→ **What the task requires**: Count the lines of the records below that hold the word "agent", and give only the number.

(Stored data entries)
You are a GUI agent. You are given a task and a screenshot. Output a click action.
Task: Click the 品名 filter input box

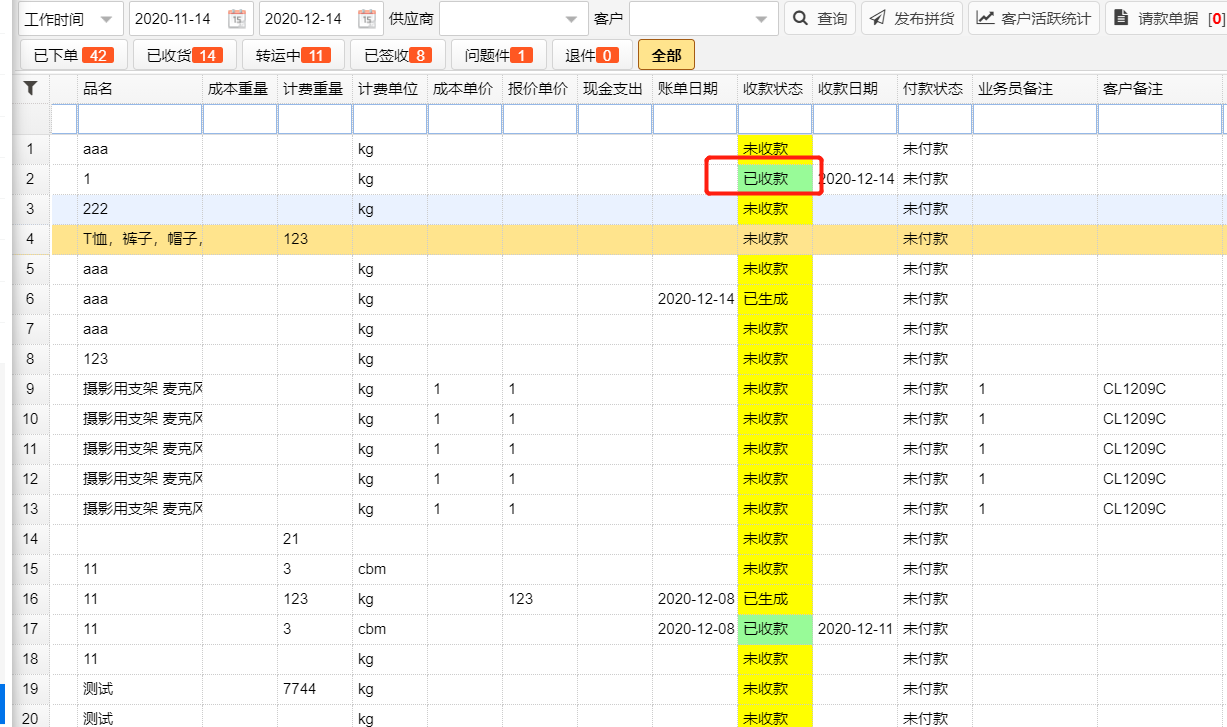coord(139,120)
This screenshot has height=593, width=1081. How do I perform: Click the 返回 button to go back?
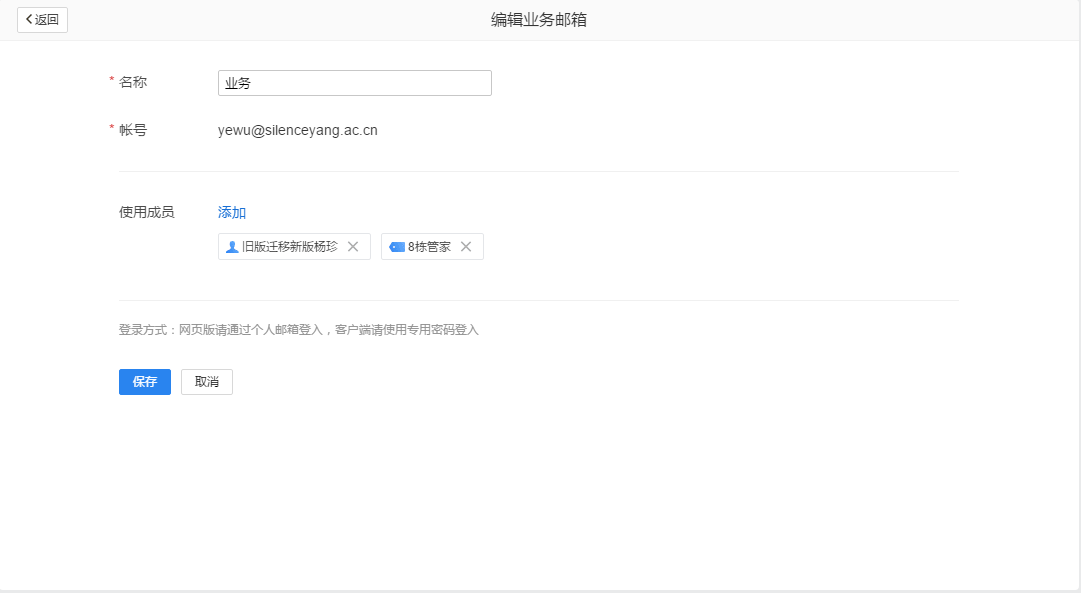tap(41, 19)
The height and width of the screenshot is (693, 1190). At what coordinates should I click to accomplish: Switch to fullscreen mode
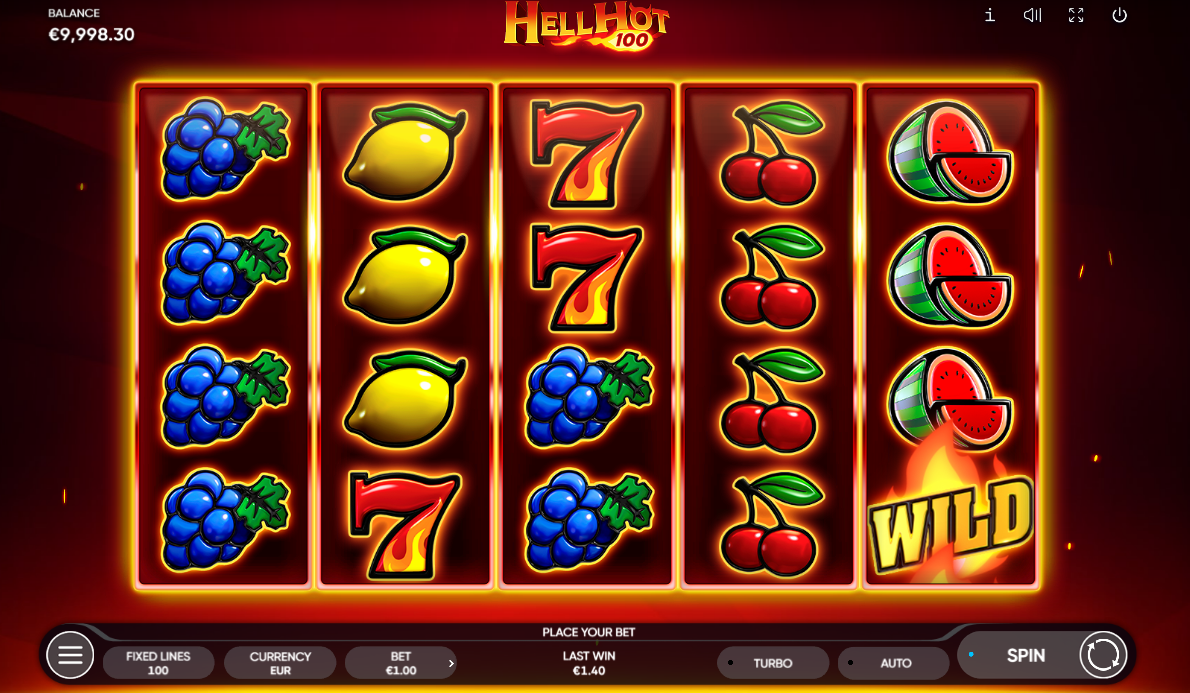click(1076, 15)
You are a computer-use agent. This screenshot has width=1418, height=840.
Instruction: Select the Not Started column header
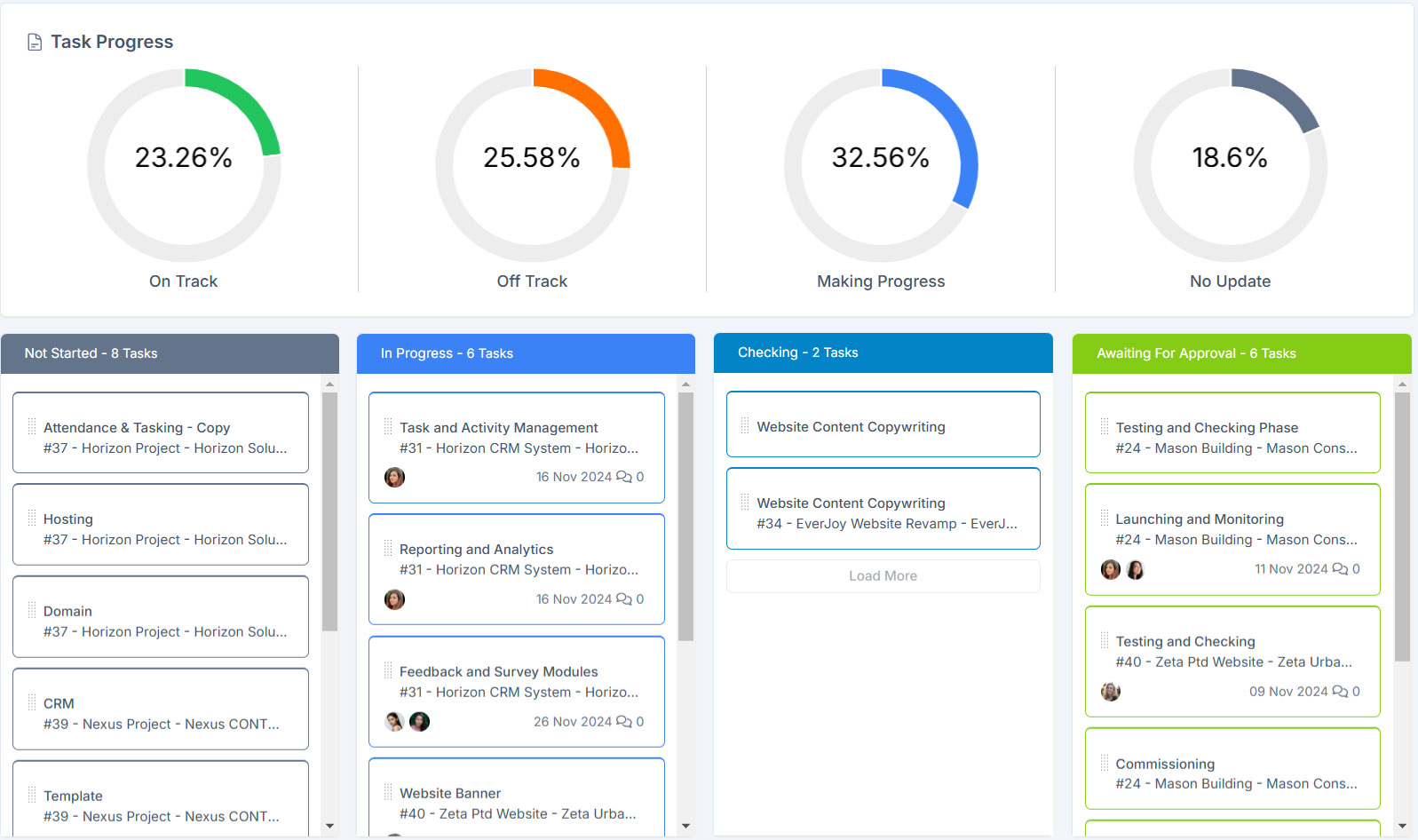coord(170,353)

→ **Task response**: 2